[TASK INSTRUCTIONS]
1. Answer these questions about the forum thread on MPS and sharding:
(a) In the example workload, how many GPUs does the node have, and how many users request a GPU at once?
(b) Which software is described as "a bit 'greedy'" about GPU memory?
(c) What documentation link is recommended for understanding MPS?
2. According to the forum thread on MPS and sharding, why is MPS preferred over sharding for a more heterogeneous workload?
3. Carry on the forum thread on MPS and sharding from the point where it ends.

Thanks Ben. I've read through the very short description of sharding but can you describe the difference between MPS and sharding? For example, a node has 4 GPUs, and 8 users request a GPU at the same time. How would the work load be distributed? How well does it work with GPU memory sharing as well as issues with TensorFlow being a bit 'greedy' and trying to use all available GPU memory?
In the case of a more heterogeneous workload as you mention you have, MPS is actually preferred over sharding. Sharding does nothing to fence processes' resources, while MPS will allocate only a percentage of a GPUs resources to each job, effectively controlling the resources available to each job. This is important in cases when one process may attempt to use the entire GPU, which would starve resources from other jobs or vice versa. I would suggest reading https://slurm.schedmd.com/gres.html#MPS_Management, as well as the several external links included in that documentation to better understand everything.
Hi Robert, Did my last reply help clear things up? Do you have any other questions?

A block of data:
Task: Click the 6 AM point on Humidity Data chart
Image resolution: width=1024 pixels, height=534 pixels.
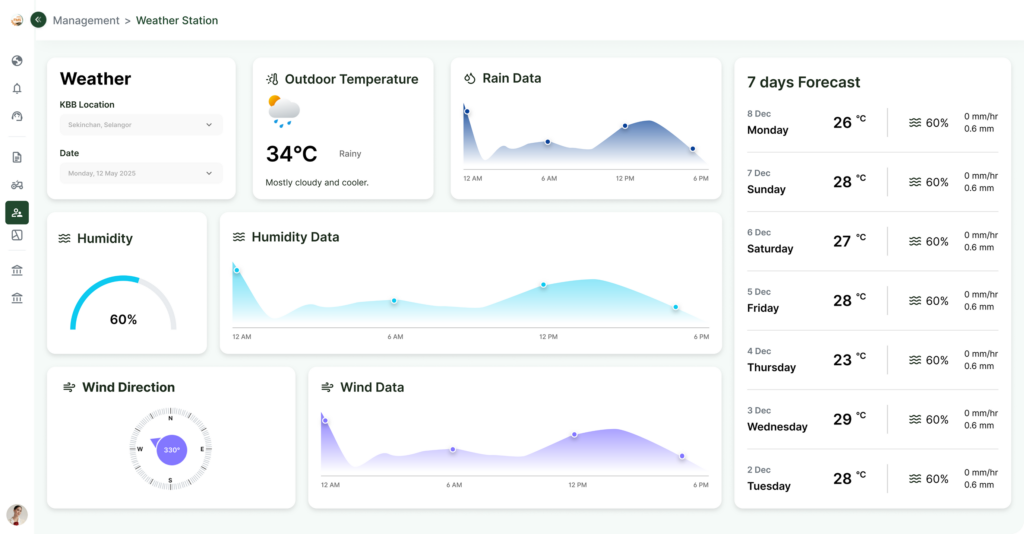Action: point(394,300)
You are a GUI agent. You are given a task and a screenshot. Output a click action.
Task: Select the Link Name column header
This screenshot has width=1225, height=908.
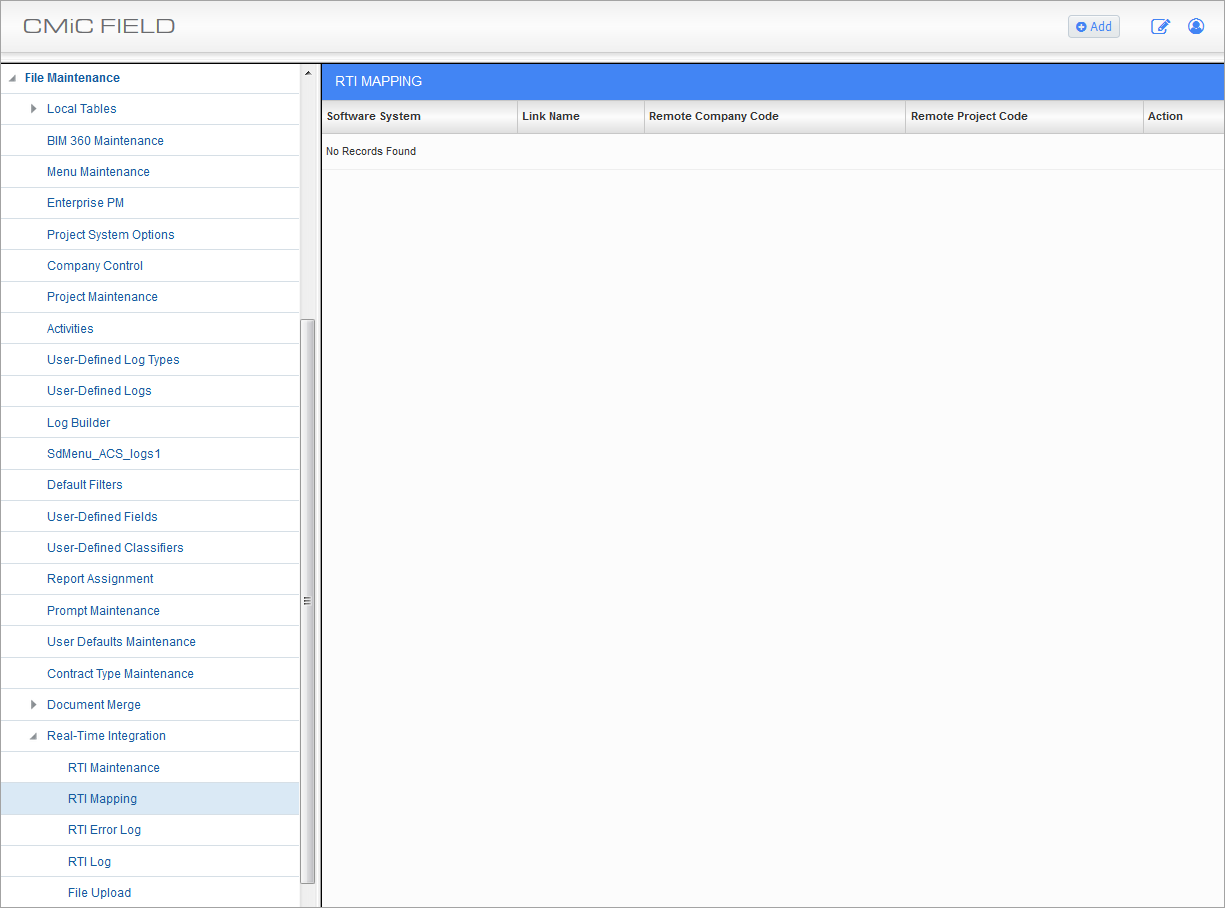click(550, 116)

[RESULTS OF THE EXERCISE]
1.
(a) The node has 4 GPUs, and 8 users request a GPU at the same time.
(b) TensorFlow.
(c) https://slurm.schedmd.com/gres.html#MPS_Management

2. Sharding does nothing to fence processes' resources, whereas MPS allocates only a percentage of a GPU's resources to each job and so controls what each job can use. This matters when one process may try to use the entire GPU, which would starve other jobs of resources.

3.
For MPS, with Tensorflow I noticed in my previous place once TF grabbed a GPU it would gradually start using more GPU memory, as in it's "greedy". Does MPS have a way to deal with this?
Support for MPS within Slurm ensures that jobs are scheduled with CUDA_MPS_ACTIVE_THREAD_PERCENTAGE set to whatever you requested, as well as ensuring that jobs are only scheduled when MPS resources are available. As for actual MPS behavior, you'll need to review nvidia's documentation and/or contact their support for more help. There is some interesting information in this section of nvidia's MPS documentation: https://docs.nvidia.com/deploy/mps/index.html#topic_3_3_5_2. It does imply some interesting things about how idle resources are used (specifically when talking about different provisioning strategies), but again, you'll need to contact nvidia's support for more information on the exact behavior of MPS. As a more general note: if you're seeing issues with MPS/sharding, specifically with individual jobs frequently getting bottle-necked by GPU resources (jobs being "greedy"), it might be best for users to instead scale their applications to use entire GPUs rather than just a fraction of them with MPS.
Any further questions on this topic?
I users were to adjust their jobs to use an entire GPU doesn't that defeat the purpose for MPS? We haven't configured it but it's good to know if case we ever do. Other than that this can be closed.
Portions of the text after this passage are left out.